#### Task instructions
Change "Screen dimensions" to "Display size" in the lines starting at the one containing "You are a GUI" and ending at the one containing "[x=1520, y=490]", with everything else unchanged. Give back only those lines.

#### Given data

## START

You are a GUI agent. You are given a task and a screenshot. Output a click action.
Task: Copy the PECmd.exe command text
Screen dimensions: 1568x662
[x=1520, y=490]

## END
## START

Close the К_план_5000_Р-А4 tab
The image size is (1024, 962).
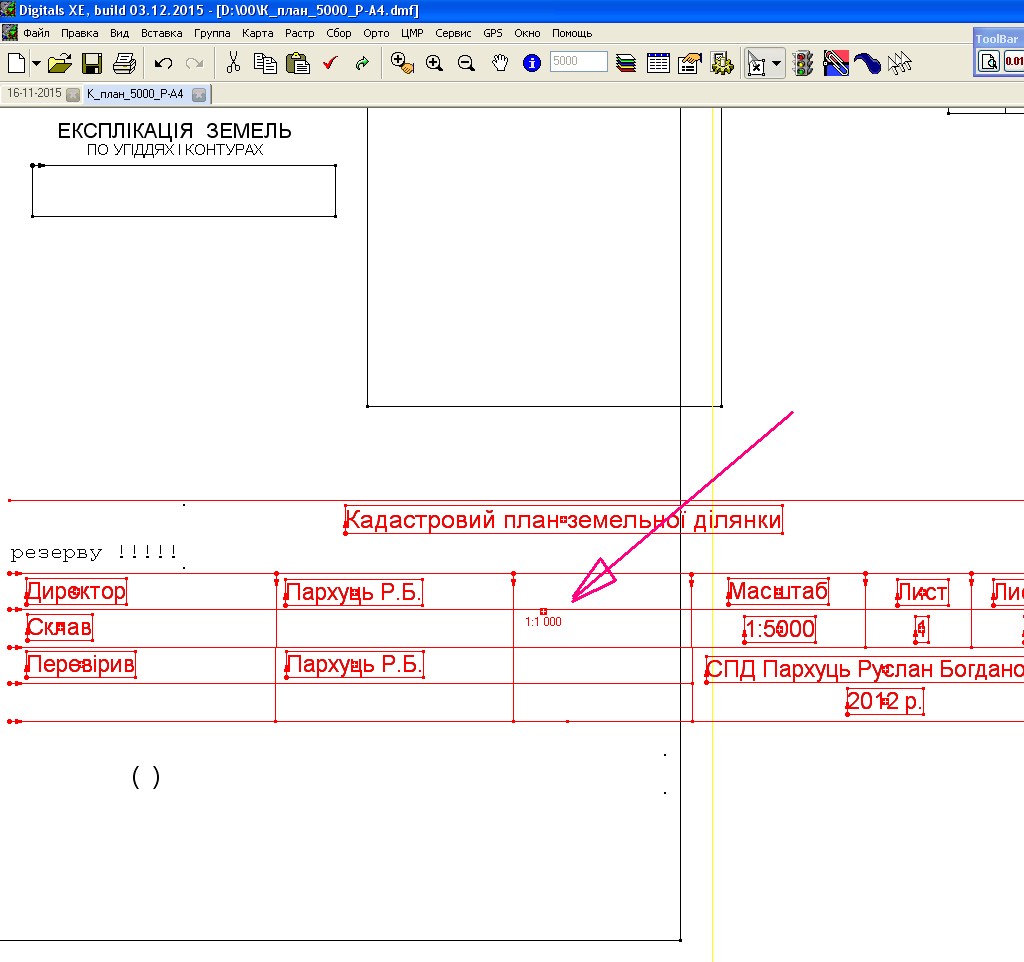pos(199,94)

## END
## START

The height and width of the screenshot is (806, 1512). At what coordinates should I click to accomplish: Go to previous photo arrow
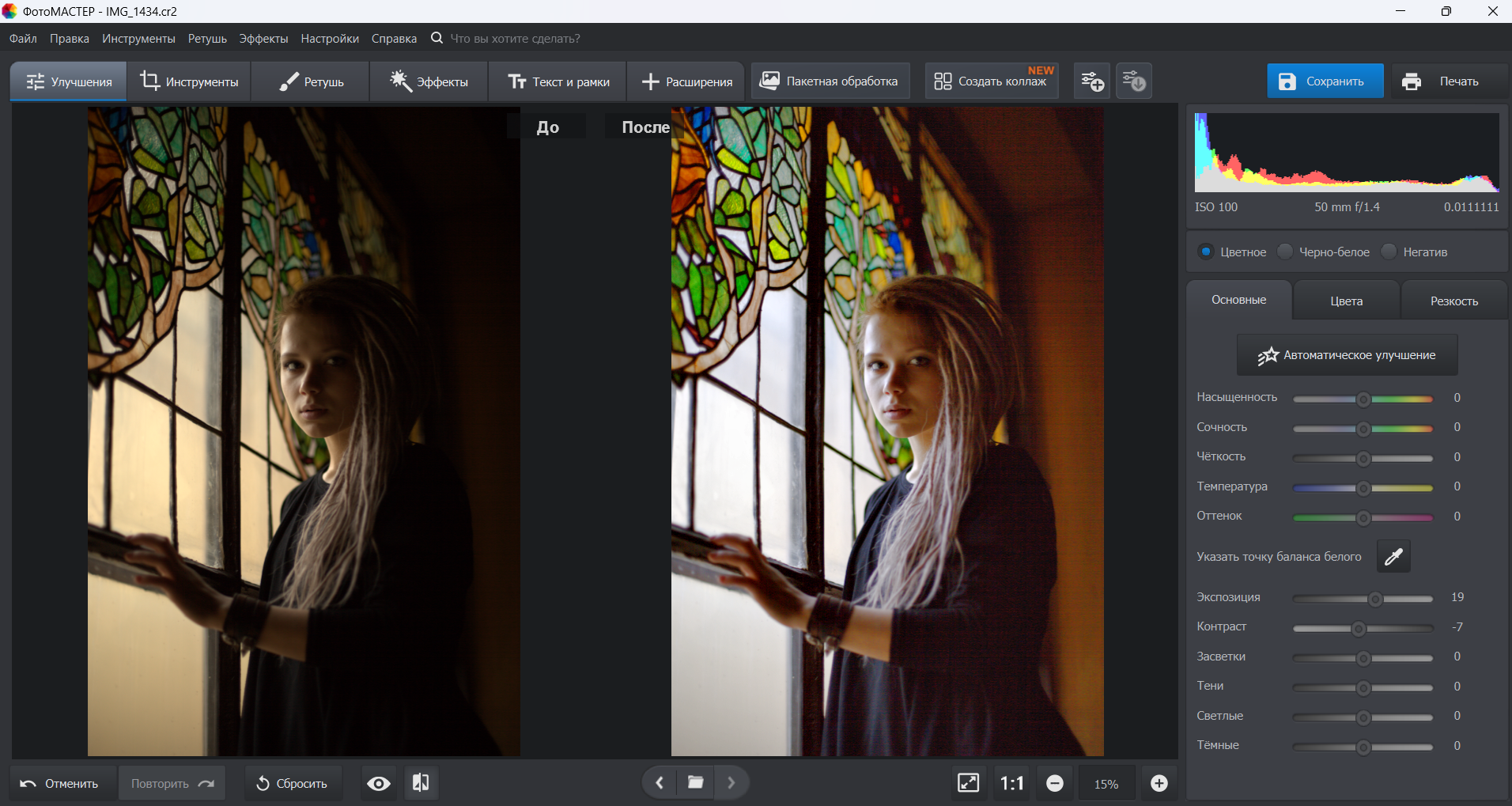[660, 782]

## END

#### Response to the task
You are a GUI agent. You are given a task and a screenshot. Output a click action.
Task: Copy the PECmd.exe command text
Display size: 1568x662
[x=1520, y=490]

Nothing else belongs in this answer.